--- Source data Enclosed Below ---

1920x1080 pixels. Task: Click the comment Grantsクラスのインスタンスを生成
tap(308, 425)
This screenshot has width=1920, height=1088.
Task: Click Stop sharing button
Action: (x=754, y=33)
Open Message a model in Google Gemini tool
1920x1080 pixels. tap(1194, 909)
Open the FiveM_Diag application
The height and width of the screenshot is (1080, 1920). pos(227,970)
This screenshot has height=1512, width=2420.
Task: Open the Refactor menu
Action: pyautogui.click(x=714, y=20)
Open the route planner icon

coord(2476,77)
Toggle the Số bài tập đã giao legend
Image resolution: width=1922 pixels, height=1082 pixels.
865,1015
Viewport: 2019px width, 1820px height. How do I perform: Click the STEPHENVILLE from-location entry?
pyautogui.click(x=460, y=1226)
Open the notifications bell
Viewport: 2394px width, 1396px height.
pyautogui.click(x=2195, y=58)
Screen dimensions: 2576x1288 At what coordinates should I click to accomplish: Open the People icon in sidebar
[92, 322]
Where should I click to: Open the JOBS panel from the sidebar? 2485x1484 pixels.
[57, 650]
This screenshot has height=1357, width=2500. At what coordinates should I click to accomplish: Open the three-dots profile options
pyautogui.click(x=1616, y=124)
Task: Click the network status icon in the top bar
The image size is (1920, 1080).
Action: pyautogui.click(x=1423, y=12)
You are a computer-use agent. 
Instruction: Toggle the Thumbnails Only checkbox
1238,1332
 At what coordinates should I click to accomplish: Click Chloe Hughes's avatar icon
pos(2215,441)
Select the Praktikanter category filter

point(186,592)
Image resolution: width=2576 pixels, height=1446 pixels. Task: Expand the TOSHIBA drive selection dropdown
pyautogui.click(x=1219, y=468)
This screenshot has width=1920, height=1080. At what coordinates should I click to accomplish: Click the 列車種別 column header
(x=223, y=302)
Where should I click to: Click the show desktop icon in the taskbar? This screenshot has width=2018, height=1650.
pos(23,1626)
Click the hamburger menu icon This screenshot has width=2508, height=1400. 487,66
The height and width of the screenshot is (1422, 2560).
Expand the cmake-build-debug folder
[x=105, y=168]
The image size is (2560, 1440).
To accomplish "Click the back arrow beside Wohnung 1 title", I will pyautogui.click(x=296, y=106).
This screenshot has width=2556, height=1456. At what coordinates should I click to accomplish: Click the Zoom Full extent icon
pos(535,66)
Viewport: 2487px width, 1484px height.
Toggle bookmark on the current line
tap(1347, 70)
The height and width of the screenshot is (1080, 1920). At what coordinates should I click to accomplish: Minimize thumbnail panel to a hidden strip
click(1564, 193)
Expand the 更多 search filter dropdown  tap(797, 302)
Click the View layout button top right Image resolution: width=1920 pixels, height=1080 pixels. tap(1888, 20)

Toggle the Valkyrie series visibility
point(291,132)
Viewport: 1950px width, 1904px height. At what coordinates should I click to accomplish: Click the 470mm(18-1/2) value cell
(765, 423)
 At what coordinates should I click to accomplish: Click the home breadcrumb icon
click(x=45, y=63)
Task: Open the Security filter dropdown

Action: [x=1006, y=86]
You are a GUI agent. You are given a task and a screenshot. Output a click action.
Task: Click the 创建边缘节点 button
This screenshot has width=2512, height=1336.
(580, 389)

--- End of Enclosed Source data ---

What lines of the material above hold the string "agent"? Please copy them.

▶ **Answer for this exercise**:
You are a computer-use agent. 
You are a GUI agent. You are given a task and a screenshot. Output a click action.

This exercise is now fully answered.